You'll need to implement custom logic for resource-based authorization. That logic might be a mapping of resources, Azure AD object (like role, group, user), and permissions.
For information and code sample about implementing resource-based authorization in an ASP.NET application, see Resource-based authorization.
Authorization for critical accounts
There might be cases when you need to do activities that require access to important resources. Those resources might already be accessible to critical accounts such as an administrator account. Or, you might need to elevate the access permissions until the activities are complete. Both approaches can pose significant risks.

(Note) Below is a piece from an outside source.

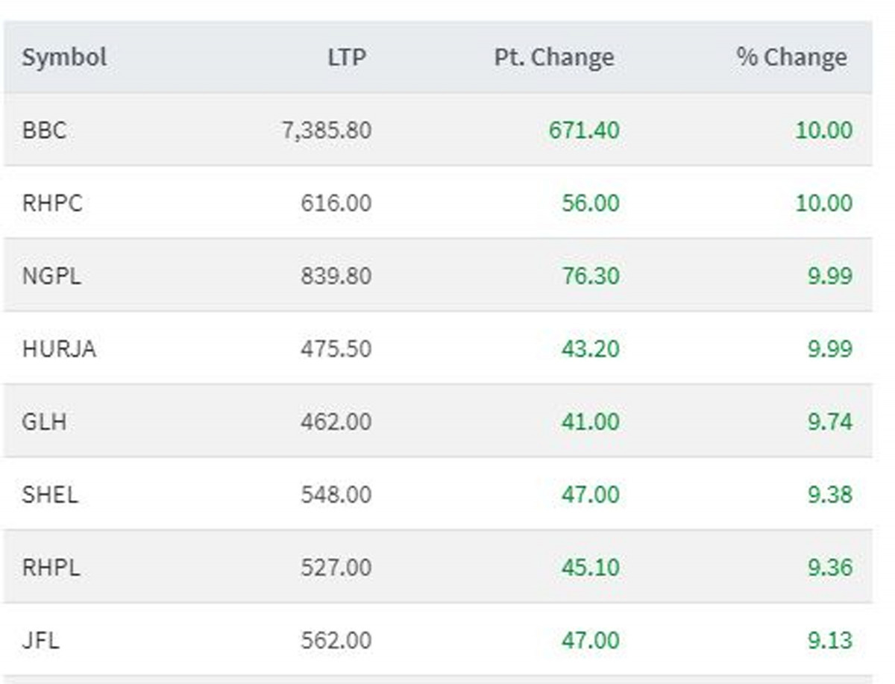Image resolution: width=895 pixels, height=684 pixels.
Task: Click HURJA's LTP value 475.50
Action: pyautogui.click(x=336, y=349)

Critical accounts are those which can produce a business-critical outcome, whether cloud administrators or workload-specific privileged users. Compromise or misuse of such an account can have a detrimental-to-material effect on the business and its information systems. It's important to identify those accounts and adopt processes including close monitoring, and lifecycle management, including retirement.
Securing privileged access is a critical first step to establishing security assurances for business assets in a modern organization. The security of most or all business assets in an IT organization depends on the integrity of the privileged accounts used to administer, manage, and develop. Cyberattackers often target these accounts and other elements of privileged access to gain access to data, and systems using credential theft attacks like Pass-the-Hash, and Pass-the-Ticket.
Protecting privileged access against determined adversaries requires you to take a complete and thoughtful approach to isolate these systems from risks.
Are there any processes and tools leveraged to manage privileged activities?
Do not provide permanent access for any critical accounts and lower permissions when access is no longer required. Some strategies include:
- Just-in-time privileged access to Azure AD and Azure resources.
- Time-bound access.
- Approval-based access.
- Break glass for emergency access process to gain access.
Limit write access to production systems to service principals. No user accounts should have regular write-access.
Ensure there's a process for disabling or deleting administrative accounts that are unused.
You can use native and third-party options to elevate access permissions for at least highly privileged if not all activities. Azure AD Privileged Identity Management (Azure AD PIM) is the recommended native solution on Azure.
For more information about PIM, see What is Azure AD Privileged Identity Management?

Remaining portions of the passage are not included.